-- THE TASK --
Please convert the listing below into a Markdown table with two columns, Row and Line. Give each non-blank line its own numbered row and omit blank lines.

-- SUPPLIED DATA --
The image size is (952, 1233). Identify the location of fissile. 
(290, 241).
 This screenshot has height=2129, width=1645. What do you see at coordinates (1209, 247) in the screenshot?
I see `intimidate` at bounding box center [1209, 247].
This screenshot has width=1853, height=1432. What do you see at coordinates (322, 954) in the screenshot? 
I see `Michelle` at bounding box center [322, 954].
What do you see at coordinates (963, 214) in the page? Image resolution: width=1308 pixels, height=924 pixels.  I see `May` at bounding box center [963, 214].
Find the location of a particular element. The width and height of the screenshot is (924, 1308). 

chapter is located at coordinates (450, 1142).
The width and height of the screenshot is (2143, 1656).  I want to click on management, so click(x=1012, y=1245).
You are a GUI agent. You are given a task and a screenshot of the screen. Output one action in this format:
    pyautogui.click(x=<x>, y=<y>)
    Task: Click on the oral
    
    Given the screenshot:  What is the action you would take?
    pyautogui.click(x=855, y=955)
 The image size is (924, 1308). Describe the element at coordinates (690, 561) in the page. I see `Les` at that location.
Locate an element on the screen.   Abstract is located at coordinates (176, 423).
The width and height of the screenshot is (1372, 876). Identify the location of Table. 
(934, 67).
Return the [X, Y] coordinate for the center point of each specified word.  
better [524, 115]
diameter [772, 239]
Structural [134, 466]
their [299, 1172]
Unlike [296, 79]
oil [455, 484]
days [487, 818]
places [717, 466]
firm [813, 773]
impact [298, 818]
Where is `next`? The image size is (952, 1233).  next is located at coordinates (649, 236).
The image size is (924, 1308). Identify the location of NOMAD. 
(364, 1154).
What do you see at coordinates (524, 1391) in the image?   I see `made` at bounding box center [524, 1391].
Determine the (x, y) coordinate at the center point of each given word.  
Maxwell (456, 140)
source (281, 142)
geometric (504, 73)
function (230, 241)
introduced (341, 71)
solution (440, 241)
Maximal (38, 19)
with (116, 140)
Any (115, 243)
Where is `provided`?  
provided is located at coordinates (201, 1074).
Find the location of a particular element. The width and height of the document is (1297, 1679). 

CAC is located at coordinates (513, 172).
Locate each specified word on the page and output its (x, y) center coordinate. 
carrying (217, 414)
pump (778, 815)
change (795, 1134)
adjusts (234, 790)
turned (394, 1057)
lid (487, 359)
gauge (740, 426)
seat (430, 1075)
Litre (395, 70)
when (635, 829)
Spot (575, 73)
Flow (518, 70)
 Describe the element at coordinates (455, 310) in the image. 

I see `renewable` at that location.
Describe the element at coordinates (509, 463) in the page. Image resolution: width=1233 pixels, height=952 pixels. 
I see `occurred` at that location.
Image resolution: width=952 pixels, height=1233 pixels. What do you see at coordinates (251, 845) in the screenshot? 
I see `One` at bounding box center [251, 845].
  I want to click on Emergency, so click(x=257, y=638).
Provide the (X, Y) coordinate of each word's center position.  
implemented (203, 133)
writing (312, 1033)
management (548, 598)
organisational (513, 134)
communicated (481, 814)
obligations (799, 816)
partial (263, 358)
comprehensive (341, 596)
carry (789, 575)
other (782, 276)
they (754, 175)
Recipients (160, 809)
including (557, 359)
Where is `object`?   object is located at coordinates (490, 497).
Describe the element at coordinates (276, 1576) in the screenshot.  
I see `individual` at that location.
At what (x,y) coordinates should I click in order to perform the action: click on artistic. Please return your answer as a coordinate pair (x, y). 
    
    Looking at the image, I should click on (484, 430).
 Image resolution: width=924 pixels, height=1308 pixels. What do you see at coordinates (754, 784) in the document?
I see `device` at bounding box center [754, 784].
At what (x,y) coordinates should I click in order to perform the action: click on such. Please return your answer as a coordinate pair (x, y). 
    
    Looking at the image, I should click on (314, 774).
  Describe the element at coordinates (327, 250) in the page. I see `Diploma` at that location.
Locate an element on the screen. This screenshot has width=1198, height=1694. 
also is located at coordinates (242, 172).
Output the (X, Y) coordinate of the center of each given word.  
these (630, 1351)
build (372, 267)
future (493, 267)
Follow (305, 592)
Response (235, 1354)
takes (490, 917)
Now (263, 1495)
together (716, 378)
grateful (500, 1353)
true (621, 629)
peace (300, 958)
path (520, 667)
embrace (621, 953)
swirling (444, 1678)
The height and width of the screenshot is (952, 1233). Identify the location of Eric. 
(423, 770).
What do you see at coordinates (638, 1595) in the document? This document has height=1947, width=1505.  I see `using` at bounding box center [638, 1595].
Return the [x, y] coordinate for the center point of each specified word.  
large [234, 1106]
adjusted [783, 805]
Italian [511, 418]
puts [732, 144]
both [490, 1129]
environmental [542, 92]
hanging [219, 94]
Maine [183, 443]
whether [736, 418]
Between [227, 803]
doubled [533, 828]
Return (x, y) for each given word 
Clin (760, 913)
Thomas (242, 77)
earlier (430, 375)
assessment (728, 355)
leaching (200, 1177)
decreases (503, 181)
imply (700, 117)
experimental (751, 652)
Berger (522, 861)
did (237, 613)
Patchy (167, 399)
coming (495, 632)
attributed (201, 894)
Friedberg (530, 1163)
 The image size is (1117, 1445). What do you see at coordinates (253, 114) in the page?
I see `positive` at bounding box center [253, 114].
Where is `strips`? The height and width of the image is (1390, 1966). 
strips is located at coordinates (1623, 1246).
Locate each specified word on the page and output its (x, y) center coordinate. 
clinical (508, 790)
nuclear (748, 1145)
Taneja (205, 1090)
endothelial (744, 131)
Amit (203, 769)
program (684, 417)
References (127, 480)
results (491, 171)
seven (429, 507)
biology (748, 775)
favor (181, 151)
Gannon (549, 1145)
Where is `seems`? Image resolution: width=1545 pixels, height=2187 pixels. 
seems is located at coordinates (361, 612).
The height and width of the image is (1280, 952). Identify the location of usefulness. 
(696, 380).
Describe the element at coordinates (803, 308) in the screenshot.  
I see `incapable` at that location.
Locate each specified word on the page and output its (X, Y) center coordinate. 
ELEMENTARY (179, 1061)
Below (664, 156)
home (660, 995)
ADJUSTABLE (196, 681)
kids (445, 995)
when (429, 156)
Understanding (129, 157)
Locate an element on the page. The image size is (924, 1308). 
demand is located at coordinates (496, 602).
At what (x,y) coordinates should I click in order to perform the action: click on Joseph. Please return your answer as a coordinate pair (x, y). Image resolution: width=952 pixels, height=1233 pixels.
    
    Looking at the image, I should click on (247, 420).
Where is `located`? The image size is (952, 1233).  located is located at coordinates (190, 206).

-- RESULT OF THIS TASK --
| Row | Line |
|---|---|
| 1 | The image size is (952, 1233). Identify the location of fissile.  |
| 2 | (290, 241). |
| 3 |  This screenshot has height=2129, width=1645. What do you see at coordinates (1209, 247) in the screenshot? |
| 4 | I see `intimidate` at bounding box center [1209, 247]. |
| 5 | This screenshot has width=1853, height=1432. What do you see at coordinates (322, 954) in the screenshot?  |
| 6 | I see `Michelle` at bounding box center [322, 954]. |
| 7 | What do you see at coordinates (963, 214) in the page? Image resolution: width=1308 pixels, height=924 pixels.  I see `May` at bounding box center [963, 214]. |
| 8 | Find the location of a particular element. The width and height of the screenshot is (924, 1308).  |
| 9 | chapter is located at coordinates (450, 1142). |
| 10 | The width and height of the screenshot is (2143, 1656).  I want to click on management, so click(x=1012, y=1245). |
| 11 | You are a GUI agent. You are given a task and a screenshot of the screen. Output one action in this format: |
| 12 |     pyautogui.click(x=<x>, y=<y>) |
| 13 |     Task: Click on the oral |
| 14 |     Given the screenshot:  What is the action you would take? |
| 15 |     pyautogui.click(x=855, y=955) |
| 16 |  The image size is (924, 1308). Describe the element at coordinates (690, 561) in the page. I see `Les` at that location. |
| 17 | Locate an element on the screen.   Abstract is located at coordinates (176, 423). |
| 18 | The width and height of the screenshot is (1372, 876). Identify the location of Table.  |
| 19 | (934, 67). |
| 20 | Return the [X, Y] coordinate for the center point of each specified word.   |
| 21 | better [524, 115] |
| 22 | diameter [772, 239] |
| 23 | Structural [134, 466] |
| 24 | their [299, 1172] |
| 25 | Unlike [296, 79] |
| 26 | oil [455, 484] |
| 27 | days [487, 818] |
| 28 | places [717, 466] |
| 29 | firm [813, 773] |
| 30 | impact [298, 818] |
| 31 | Where is `next`? The image size is (952, 1233).  next is located at coordinates (649, 236). |
| 32 | The image size is (924, 1308). Identify the location of NOMAD.  |
| 33 | (364, 1154). |
| 34 | What do you see at coordinates (524, 1391) in the image?   I see `made` at bounding box center [524, 1391]. |
| 35 | Determine the (x, y) coordinate at the center point of each given word.   |
| 36 | Maxwell (456, 140) |
| 37 | source (281, 142) |
| 38 | geometric (504, 73) |
| 39 | function (230, 241) |
| 40 | introduced (341, 71) |
| 41 | solution (440, 241) |
| 42 | Maximal (38, 19) |
| 43 | with (116, 140) |
| 44 | Any (115, 243) |
| 45 | Where is `provided`?   |
| 46 | provided is located at coordinates (201, 1074). |
| 47 | Find the location of a particular element. The width and height of the document is (1297, 1679).  |
| 48 | CAC is located at coordinates (513, 172). |
| 49 | Locate each specified word on the page and output its (x, y) center coordinate.  |
| 50 | carrying (217, 414) |
| 51 | pump (778, 815) |
| 52 | change (795, 1134) |
| 53 | adjusts (234, 790) |
| 54 | turned (394, 1057) |
| 55 | lid (487, 359) |
| 56 | gauge (740, 426) |
| 57 | seat (430, 1075) |
| 58 | Litre (395, 70) |
| 59 | when (635, 829) |
| 60 | Spot (575, 73) |
| 61 | Flow (518, 70) |
| 62 |  Describe the element at coordinates (455, 310) in the image.  |
| 63 | I see `renewable` at that location. |
| 64 | Describe the element at coordinates (509, 463) in the page. Image resolution: width=1233 pixels, height=952 pixels.  |
| 65 | I see `occurred` at that location. |
| 66 | Image resolution: width=952 pixels, height=1233 pixels. What do you see at coordinates (251, 845) in the screenshot?  |
| 67 | I see `One` at bounding box center [251, 845]. |
| 68 |   I want to click on Emergency, so click(x=257, y=638). |
| 69 | Provide the (X, Y) coordinate of each word's center position.   |
| 70 | implemented (203, 133) |
| 71 | writing (312, 1033) |
| 72 | management (548, 598) |
| 73 | organisational (513, 134) |
| 74 | communicated (481, 814) |
| 75 | obligations (799, 816) |
| 76 | partial (263, 358) |
| 77 | comprehensive (341, 596) |
| 78 | carry (789, 575) |
| 79 | other (782, 276) |
| 80 | they (754, 175) |
| 81 | Recipients (160, 809) |
| 82 | including (557, 359) |
| 83 | Where is `object`?   object is located at coordinates (490, 497). |
| 84 | Describe the element at coordinates (276, 1576) in the screenshot.   |
| 85 | I see `individual` at that location. |
| 86 | At what (x,y) coordinates should I click in order to perform the action: click on artistic. Please return your answer as a coordinate pair (x, y).  |
| 87 |     Looking at the image, I should click on (484, 430). |
| 88 |  Image resolution: width=924 pixels, height=1308 pixels. What do you see at coordinates (754, 784) in the document? |
| 89 | I see `device` at bounding box center [754, 784]. |
| 90 | At what (x,y) coordinates should I click in order to perform the action: click on such. Please return your answer as a coordinate pair (x, y).  |
| 91 |     Looking at the image, I should click on (314, 774). |
| 92 |   Describe the element at coordinates (327, 250) in the page. I see `Diploma` at that location. |
| 93 | Locate an element on the screen. This screenshot has width=1198, height=1694.  |
| 94 | also is located at coordinates (242, 172). |
| 95 | Output the (X, Y) coordinate of the center of each given word.   |
| 96 | these (630, 1351) |
| 97 | build (372, 267) |
| 98 | future (493, 267) |
| 99 | Follow (305, 592) |
| 100 | Response (235, 1354) |
| 101 | takes (490, 917) |
| 102 | Now (263, 1495) |
| 103 | together (716, 378) |
| 104 | grateful (500, 1353) |
| 105 | true (621, 629) |
| 106 | peace (300, 958) |
| 107 | path (520, 667) |
| 108 | embrace (621, 953) |
| 109 | swirling (444, 1678) |
| 110 | The height and width of the screenshot is (952, 1233). Identify the location of Eric.  |
| 111 | (423, 770). |
| 112 | What do you see at coordinates (638, 1595) in the document? This document has height=1947, width=1505.  I see `using` at bounding box center [638, 1595]. |
| 113 | Return the [x, y] coordinate for the center point of each specified word.   |
| 114 | large [234, 1106] |
| 115 | adjusted [783, 805] |
| 116 | Italian [511, 418] |
| 117 | puts [732, 144] |
| 118 | both [490, 1129] |
| 119 | environmental [542, 92] |
| 120 | hanging [219, 94] |
| 121 | Maine [183, 443] |
| 122 | whether [736, 418] |
| 123 | Between [227, 803] |
| 124 | doubled [533, 828] |
| 125 | Return (x, y) for each given word  |
| 126 | Clin (760, 913) |
| 127 | Thomas (242, 77) |
| 128 | earlier (430, 375) |
| 129 | assessment (728, 355) |
| 130 | leaching (200, 1177) |
| 131 | decreases (503, 181) |
| 132 | imply (700, 117) |
| 133 | experimental (751, 652) |
| 134 | Berger (522, 861) |
| 135 | did (237, 613) |
| 136 | Patchy (167, 399) |
| 137 | coming (495, 632) |
| 138 | attributed (201, 894) |
| 139 | Friedberg (530, 1163) |
| 140 |  The image size is (1117, 1445). What do you see at coordinates (253, 114) in the page? |
| 141 | I see `positive` at bounding box center [253, 114]. |
| 142 | Where is `strips`? The height and width of the image is (1390, 1966).  |
| 143 | strips is located at coordinates (1623, 1246). |
| 144 | Locate each specified word on the page and output its (x, y) center coordinate.  |
| 145 | clinical (508, 790) |
| 146 | nuclear (748, 1145) |
| 147 | Taneja (205, 1090) |
| 148 | endothelial (744, 131) |
| 149 | Amit (203, 769) |
| 150 | program (684, 417) |
| 151 | References (127, 480) |
| 152 | results (491, 171) |
| 153 | seven (429, 507) |
| 154 | biology (748, 775) |
| 155 | favor (181, 151) |
| 156 | Gannon (549, 1145) |
| 157 | Where is `seems`? Image resolution: width=1545 pixels, height=2187 pixels.  |
| 158 | seems is located at coordinates (361, 612). |
| 159 | The height and width of the image is (1280, 952). Identify the location of usefulness.  |
| 160 | (696, 380). |
| 161 | Describe the element at coordinates (803, 308) in the screenshot.   |
| 162 | I see `incapable` at that location. |
| 163 | Locate each specified word on the page and output its (X, Y) center coordinate.  |
| 164 | ELEMENTARY (179, 1061) |
| 165 | Below (664, 156) |
| 166 | home (660, 995) |
| 167 | ADJUSTABLE (196, 681) |
| 168 | kids (445, 995) |
| 169 | when (429, 156) |
| 170 | Understanding (129, 157) |
| 171 | Locate an element on the page. The image size is (924, 1308).  |
| 172 | demand is located at coordinates (496, 602). |
| 173 | At what (x,y) coordinates should I click in order to perform the action: click on Joseph. Please return your answer as a coordinate pair (x, y). Image resolution: width=952 pixels, height=1233 pixels. |
| 174 |     Looking at the image, I should click on (247, 420). |
| 175 | Where is `located`? The image size is (952, 1233).  located is located at coordinates (190, 206). |